**EXERCISE:** Your output should be the lines below from the one holding "Select Reports in" through the one holding "Where should I", transcribed exactly, with no pictures.

DATA FOR THIS TASK section start

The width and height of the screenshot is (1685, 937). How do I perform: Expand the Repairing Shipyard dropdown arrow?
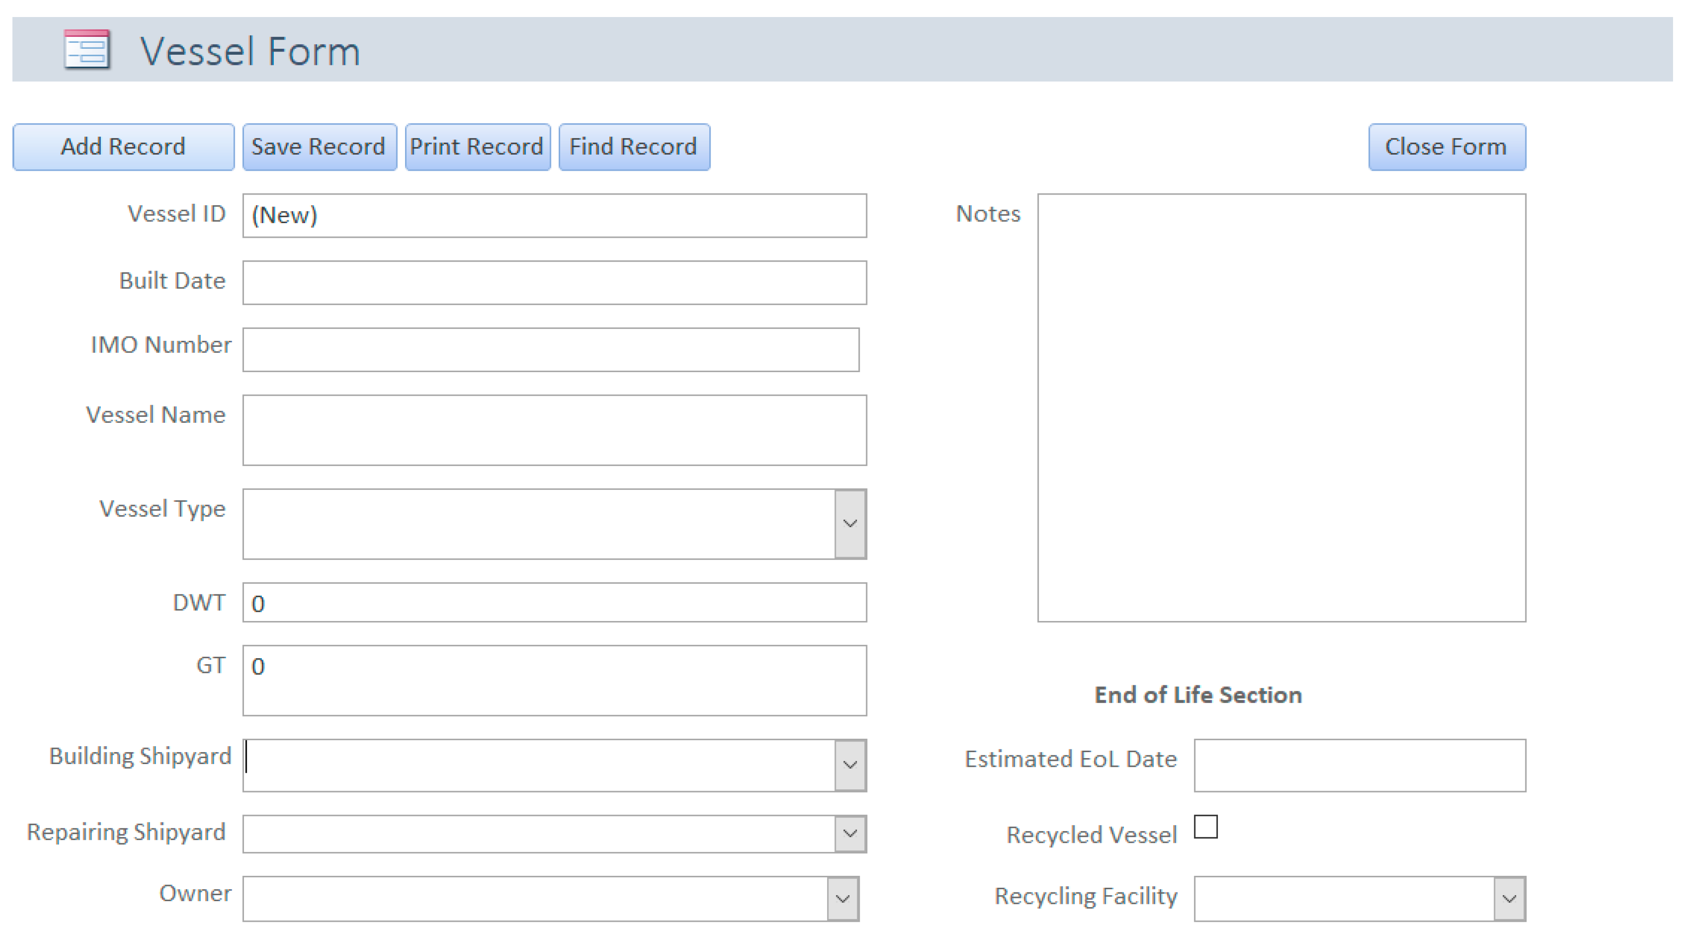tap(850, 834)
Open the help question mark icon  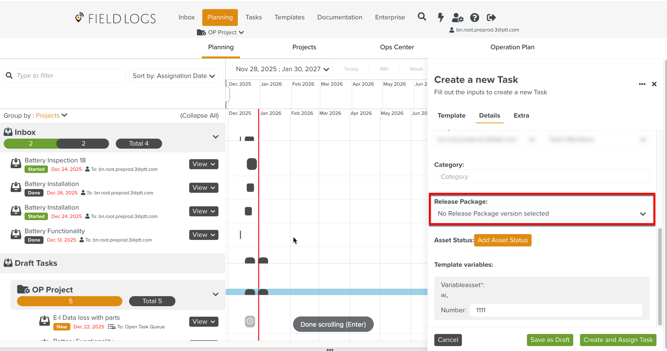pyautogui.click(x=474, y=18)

DATA FOR THIS TASK section end
DATA FOR THIS TASK section start

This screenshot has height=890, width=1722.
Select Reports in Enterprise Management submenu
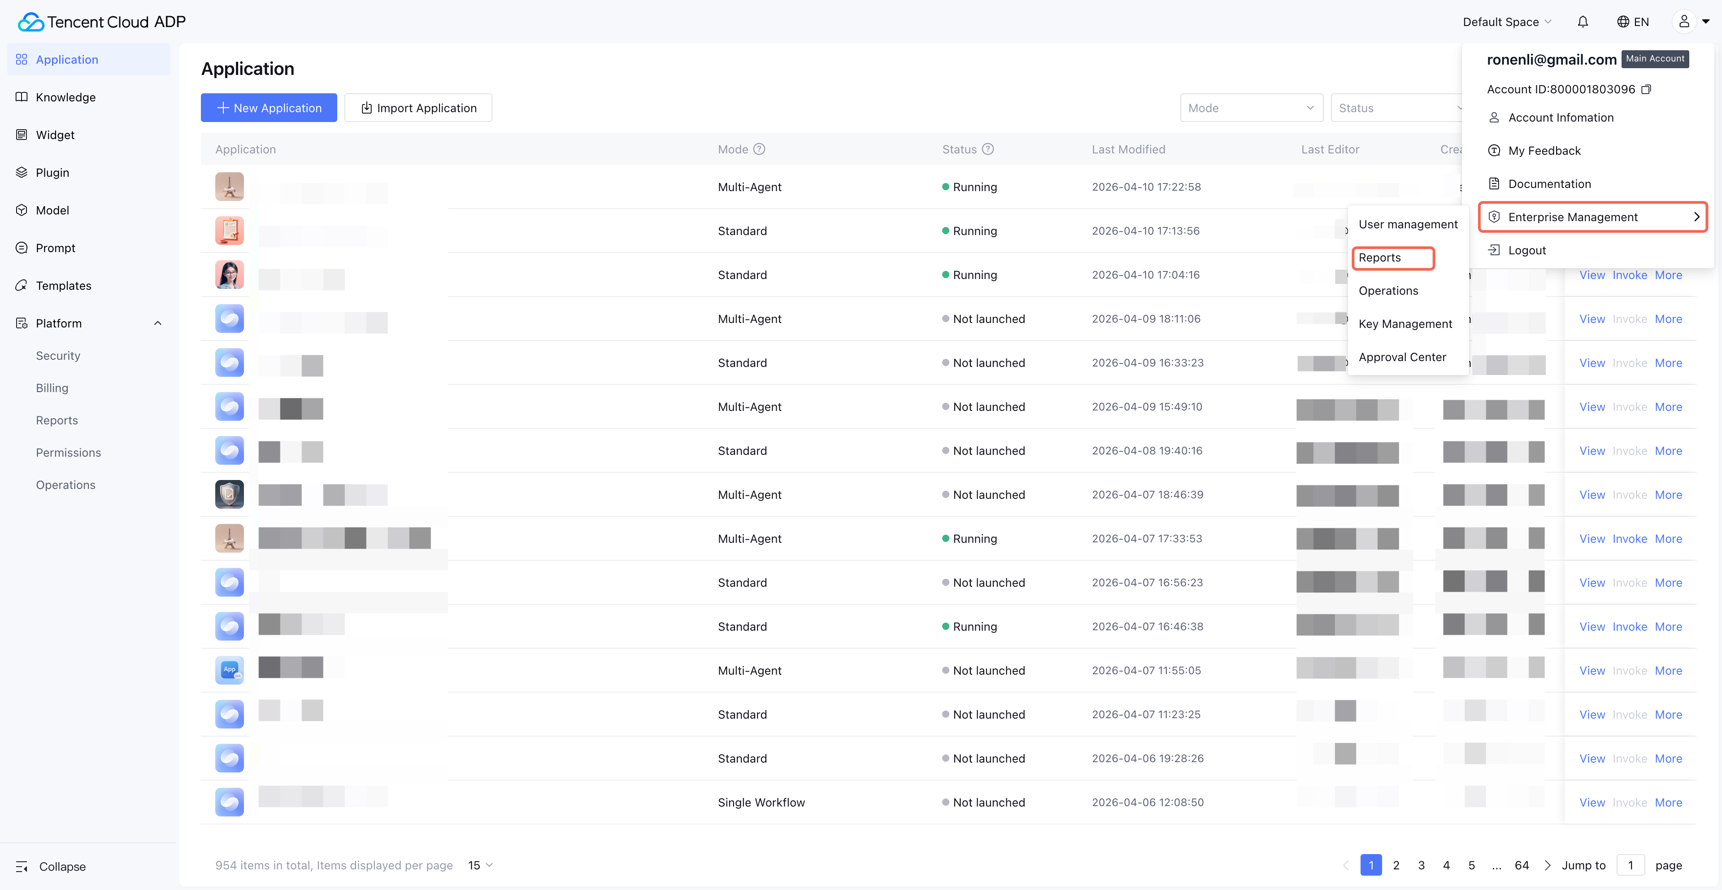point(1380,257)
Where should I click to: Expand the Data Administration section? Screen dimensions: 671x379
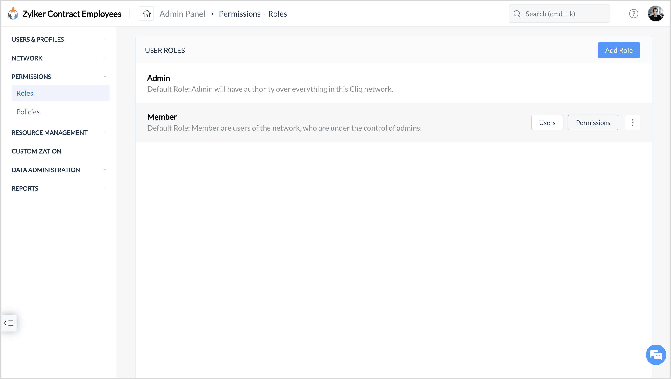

DATA FOR THIS TASK section end
DATA FOR THIS TASK section start

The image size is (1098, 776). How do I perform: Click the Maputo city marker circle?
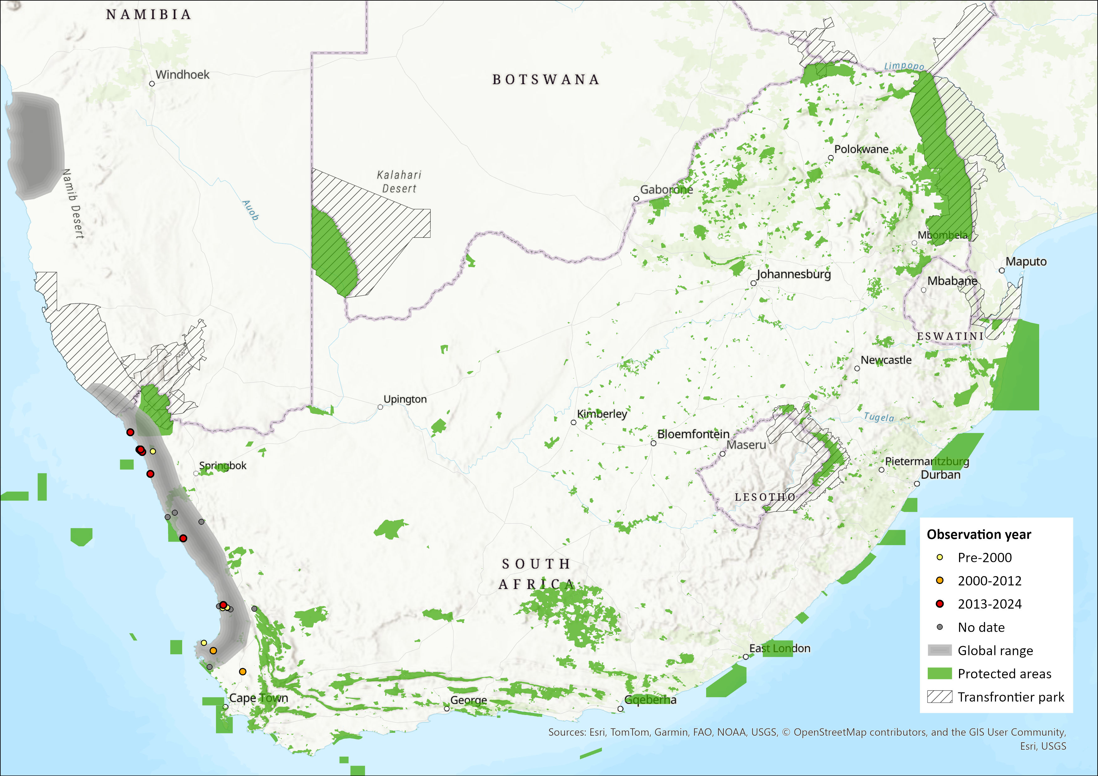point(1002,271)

DATA FOR THIS TASK section end

**SOLUTION TO THE PROBLEM:**
Select Reports in Enterprise Management submenu
point(1380,257)
Where should I click to: Expand the Data Administration section? Screen dimensions: 671x379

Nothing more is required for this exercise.